Pack Gear Right - It's your decision, but there are a lot of positive reasons for your pup to wear a dog backpack. "Dogs like having a job and a backpack gives them purpose," says Dr. O'Dell. "It also is a good way to slow your dog down if they race ahead. Just be sure to never put more than one-quarter of his body weight in his pack." See more Reasons Your Dog Needs a Backpack.
For more ideas on what to bring, check out or Dog Hiking Checklist
Hit the Trail: Safety & Etiquette
Keep Your Dog Leashed - Until your dog is an experienced hiker and you know they can handle wildlife, other people, and other dogs as well as she knows what to do when she encounters a cliff or fast-moving river, keep your dog leashed. Use an around-the-waist leash if you need your hands free.

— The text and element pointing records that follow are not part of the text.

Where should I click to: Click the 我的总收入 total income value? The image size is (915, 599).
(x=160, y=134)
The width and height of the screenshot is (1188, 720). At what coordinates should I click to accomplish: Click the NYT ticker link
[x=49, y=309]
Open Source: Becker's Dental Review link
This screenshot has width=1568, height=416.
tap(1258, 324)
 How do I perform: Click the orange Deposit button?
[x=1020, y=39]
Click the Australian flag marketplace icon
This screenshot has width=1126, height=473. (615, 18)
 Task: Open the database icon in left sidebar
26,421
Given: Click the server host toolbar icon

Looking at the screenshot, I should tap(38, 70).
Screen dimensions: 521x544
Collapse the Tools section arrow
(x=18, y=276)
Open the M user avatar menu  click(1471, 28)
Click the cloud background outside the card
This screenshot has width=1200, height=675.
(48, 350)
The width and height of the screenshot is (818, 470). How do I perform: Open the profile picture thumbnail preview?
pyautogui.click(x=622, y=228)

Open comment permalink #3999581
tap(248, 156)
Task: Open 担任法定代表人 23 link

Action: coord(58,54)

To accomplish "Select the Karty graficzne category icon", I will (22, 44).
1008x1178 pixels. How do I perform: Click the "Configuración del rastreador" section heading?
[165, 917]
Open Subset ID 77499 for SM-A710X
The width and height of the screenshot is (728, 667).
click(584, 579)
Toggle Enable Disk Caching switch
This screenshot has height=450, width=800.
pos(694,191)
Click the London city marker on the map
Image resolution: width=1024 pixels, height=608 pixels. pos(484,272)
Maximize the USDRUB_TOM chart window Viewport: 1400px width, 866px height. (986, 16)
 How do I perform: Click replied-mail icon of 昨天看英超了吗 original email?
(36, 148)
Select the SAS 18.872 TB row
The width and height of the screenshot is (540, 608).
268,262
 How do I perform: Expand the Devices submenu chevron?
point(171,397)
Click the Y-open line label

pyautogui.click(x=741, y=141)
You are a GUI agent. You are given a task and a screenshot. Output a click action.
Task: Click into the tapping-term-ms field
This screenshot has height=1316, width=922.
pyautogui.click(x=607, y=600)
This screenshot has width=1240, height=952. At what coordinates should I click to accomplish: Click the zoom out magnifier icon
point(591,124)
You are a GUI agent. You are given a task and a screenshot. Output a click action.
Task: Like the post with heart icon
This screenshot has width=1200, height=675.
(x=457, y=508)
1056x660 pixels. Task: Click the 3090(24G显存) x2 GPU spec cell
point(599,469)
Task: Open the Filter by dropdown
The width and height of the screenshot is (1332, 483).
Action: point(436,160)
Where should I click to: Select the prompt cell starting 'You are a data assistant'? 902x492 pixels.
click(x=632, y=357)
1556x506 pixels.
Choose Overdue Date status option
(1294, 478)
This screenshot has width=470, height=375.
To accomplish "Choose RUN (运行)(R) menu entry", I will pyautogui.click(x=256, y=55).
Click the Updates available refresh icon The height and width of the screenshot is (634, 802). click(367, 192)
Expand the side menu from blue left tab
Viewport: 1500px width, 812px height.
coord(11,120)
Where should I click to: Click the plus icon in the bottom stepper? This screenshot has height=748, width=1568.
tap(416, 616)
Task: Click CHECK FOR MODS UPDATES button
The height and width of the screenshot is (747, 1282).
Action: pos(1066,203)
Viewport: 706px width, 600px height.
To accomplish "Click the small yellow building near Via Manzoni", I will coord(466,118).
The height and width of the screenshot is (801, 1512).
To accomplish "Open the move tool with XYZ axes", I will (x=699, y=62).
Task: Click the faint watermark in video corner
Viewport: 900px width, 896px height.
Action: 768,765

Pick Up After Yourself - Just because it is the wilderness, doesn't mean it's acceptable to leave your dog's waste on the trail. Many trails get excessive human/dog use and if everyone left their waste, the area would be ruined. It can also interfere with natural plants and wildlife. Just pack it out!
Check Regularly for Fleas and Ticks - Fleas and ticks are rampant in the woods so make sure you have taken the proper preventative measures. Once you finish the hike, make sure you give yourself and your dog a thorough check for pests.
Protect Him from the Sun - "Even though they have those beautiful fur coats, your dog can still get sunburned. Make sure you hit them with some sunscreen, especially around the nose and other less-hairy areas," warns Dr. O'Dell.
Rest and Hydrate Frequently - "Just like you, your dog needs to stay hydrated while hiking. Unlike you, they cannot tell you when they are overdoing it," says Dr. O'Dell. "So, stop frequently for breaks and give your pup water. Check for signs of heatstroke, such as excessive drooling, reddened gums, rapid heart rate, or producing very small amounts of urine." Carry a good water bottle and a portable bowl.
Have fun out there! Have you done a lot of hiking with your dog? What tips do you have to share?